### THE EXERCISE
Please retype the data from its first line up to and including the line with "Action: [x=82, y=622]", keeping every character unchanged.

### SUPPLIED RECORDS
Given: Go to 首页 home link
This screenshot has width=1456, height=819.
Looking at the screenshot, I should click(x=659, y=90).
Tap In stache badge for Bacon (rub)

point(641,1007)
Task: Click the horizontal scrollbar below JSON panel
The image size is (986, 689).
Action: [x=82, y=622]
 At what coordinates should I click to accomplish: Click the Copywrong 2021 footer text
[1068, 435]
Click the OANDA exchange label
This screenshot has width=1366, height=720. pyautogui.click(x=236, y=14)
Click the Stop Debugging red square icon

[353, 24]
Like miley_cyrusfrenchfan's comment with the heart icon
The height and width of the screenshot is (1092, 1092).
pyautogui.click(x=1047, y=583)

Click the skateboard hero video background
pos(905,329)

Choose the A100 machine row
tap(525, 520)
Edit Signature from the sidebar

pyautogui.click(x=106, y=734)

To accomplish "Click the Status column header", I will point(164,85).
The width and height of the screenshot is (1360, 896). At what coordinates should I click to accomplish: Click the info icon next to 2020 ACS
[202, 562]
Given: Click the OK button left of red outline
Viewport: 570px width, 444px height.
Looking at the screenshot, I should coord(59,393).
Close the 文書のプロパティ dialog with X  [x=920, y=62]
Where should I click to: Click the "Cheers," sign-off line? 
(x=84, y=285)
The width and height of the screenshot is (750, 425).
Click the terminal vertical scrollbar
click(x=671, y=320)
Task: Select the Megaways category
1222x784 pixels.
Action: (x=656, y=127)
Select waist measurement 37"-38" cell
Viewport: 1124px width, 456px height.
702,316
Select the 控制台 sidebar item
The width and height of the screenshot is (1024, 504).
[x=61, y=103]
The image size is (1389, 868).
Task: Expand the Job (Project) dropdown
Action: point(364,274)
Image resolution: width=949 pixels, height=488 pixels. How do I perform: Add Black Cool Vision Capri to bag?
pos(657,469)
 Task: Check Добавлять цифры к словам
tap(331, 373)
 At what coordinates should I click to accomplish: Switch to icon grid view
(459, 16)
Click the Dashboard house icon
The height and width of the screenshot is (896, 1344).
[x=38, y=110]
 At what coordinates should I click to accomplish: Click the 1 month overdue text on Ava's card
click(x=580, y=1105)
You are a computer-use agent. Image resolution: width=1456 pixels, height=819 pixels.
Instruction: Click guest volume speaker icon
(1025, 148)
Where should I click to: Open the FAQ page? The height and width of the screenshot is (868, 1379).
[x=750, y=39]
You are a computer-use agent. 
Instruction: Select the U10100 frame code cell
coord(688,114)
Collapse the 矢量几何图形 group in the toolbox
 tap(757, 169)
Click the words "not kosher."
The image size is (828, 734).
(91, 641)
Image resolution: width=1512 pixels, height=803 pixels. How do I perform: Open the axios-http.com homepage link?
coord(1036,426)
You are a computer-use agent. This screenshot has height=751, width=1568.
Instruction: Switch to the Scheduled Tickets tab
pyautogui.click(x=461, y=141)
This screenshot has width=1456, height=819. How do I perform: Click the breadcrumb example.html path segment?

### THE OUTPUT
Given: Go to 首页 home link
This screenshot has width=1456, height=819.
Looking at the screenshot, I should click(x=659, y=90).
Tap In stache badge for Bacon (rub)

point(641,1007)
Task: Click the horizontal scrollbar below JSON panel
The image size is (986, 689).
Action: [x=82, y=622]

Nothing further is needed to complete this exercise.